Mañana, además de Sadam, otros individuos también serán condenados. Todos ellos anónimos, números simplemente de una estadística macabra que lleva la cuenta de cuántos han caído sin merecerlo. De cuántos son sentenciados diariamente sin proceso. De cuántos ignoran que en este preciso momento se están uniendo los componentes y materiales de la bomba que los volará en miles de pedazos. De aquellos que cuyo trágico sino no lo registra ningún astro. De esos que nadie puede evitar que mueran por qué no se sabe quienes son. De civiles que cruelmente experimentan que vivir tiene un alto riesgo. De personas que forzosamente ajustan el ritmo de sus vidas a Carpe Diem, con la enorme salvedad de que no tienen nada que disfrutar o esperar del día presente.
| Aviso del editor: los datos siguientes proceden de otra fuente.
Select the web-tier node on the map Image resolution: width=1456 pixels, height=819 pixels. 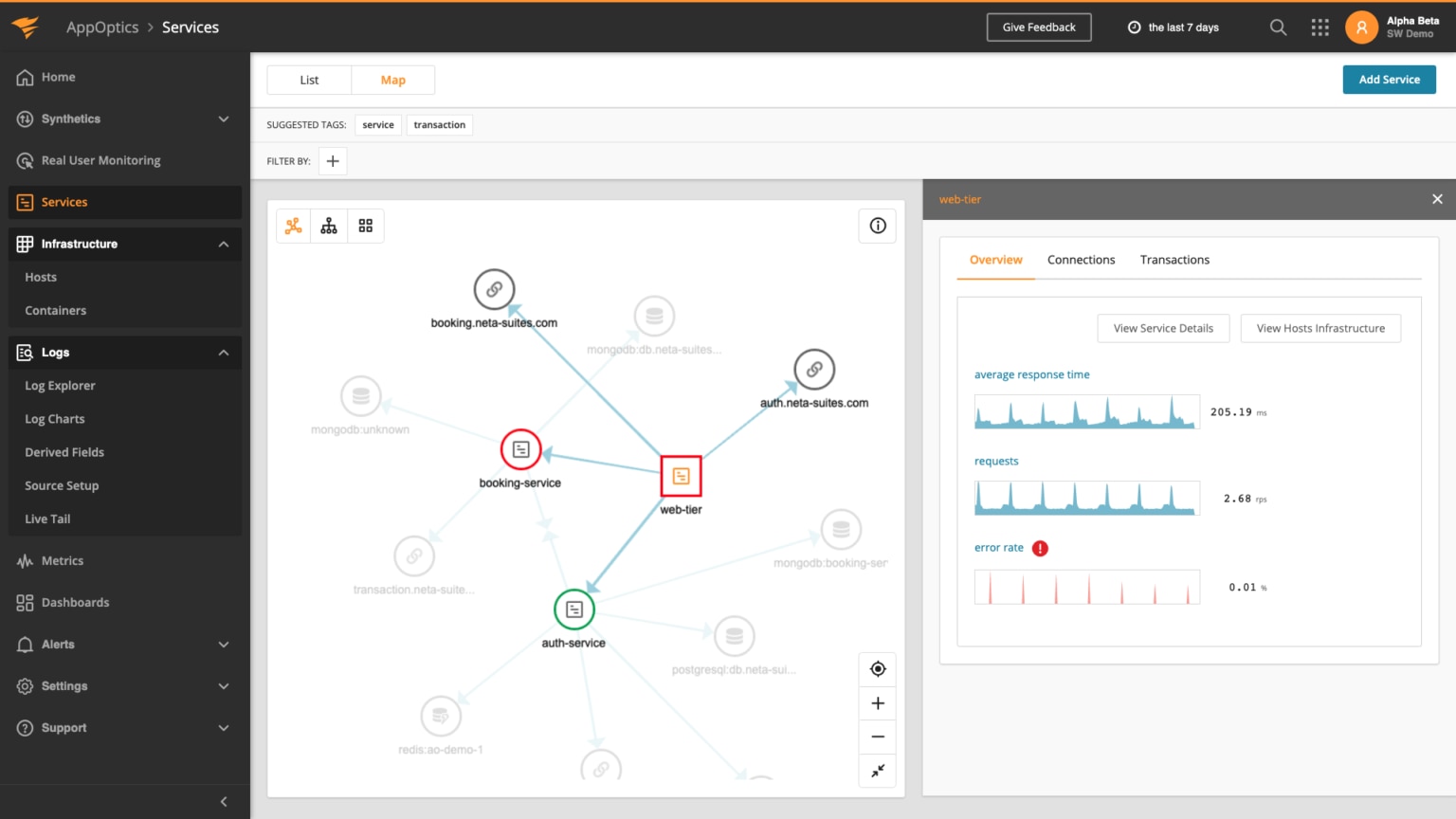click(x=680, y=476)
Mañana se repetirá la misma historia desde que se produjo la invasion. El carnaval sangriento de muertes por doquier e imágenes conmovedoras. Casi todo ya se ha visto desde que comenzó el conflicto. Se hace tan familiar que ni si quiera nos sobrecoge. Mediaticamente parecemos inmunes a las masacres y crisis humanitarias. Como aquello no nos sorprende, se ha convertido una ficción rutinaria, en una banalización del dolor. Estamos cada vez más distantes de nuestras emociones como físicamente lo estamos de Irak. Nuestro espíritu desconoce todo mal que no sea experimentado o propio. Nunca hemos sido tan informados y a la vez tan ajenos a lo que pasa en el mundo. A pesar de no haber fronteras; otras, en cambio, se mantienen inalterables. No son nuevas desde luego pues están instaladas en nosotros desde tiempo inmemorial. No decimos nada original tampoco denunciando la impunidad de la que todos somos cómplices. Impunidad con la cual arreglamos nuestras vidas y evitamos otras complicaciones. Aislarnos no es la mejor solución pues permite mayores impunidades que la nuestra. Al cerrar los ojos o tapar los oídos tácitamente autorizamos que todo pase, "laissez faire, laissez passer". Cuando un derecho como el derecho de protesta no es ejercido cae en desuso y caduca. Del mismo modo sucede con nuestra sensibilidad, ya que cuando dejamos de sentir nuestros sentidos se atrofian y pierden su capacidad de percibir.

Mañana, cuando muera el primer iraquí del día debemos tratar de ejercitar el derecho de sentir sin caer en sentimentalismos. Sólo basta sentirse indignado como si aquel desafortunado hubiese muerto en nuestra puerta. O que aún agonizante exija que solicitemos ayuda. Tal vez todavía nos cueste demasiado hacer este ejercicio imaginario o no tengamos tiempo para ello. No importa, no tenemos que ser tan dramáticos ni llegar a los extremos anteriormente descritos; total, no ha ocurrido ninguna desgracia, pero salir de fuera de casa y hacer como si nada ha pasado lo es.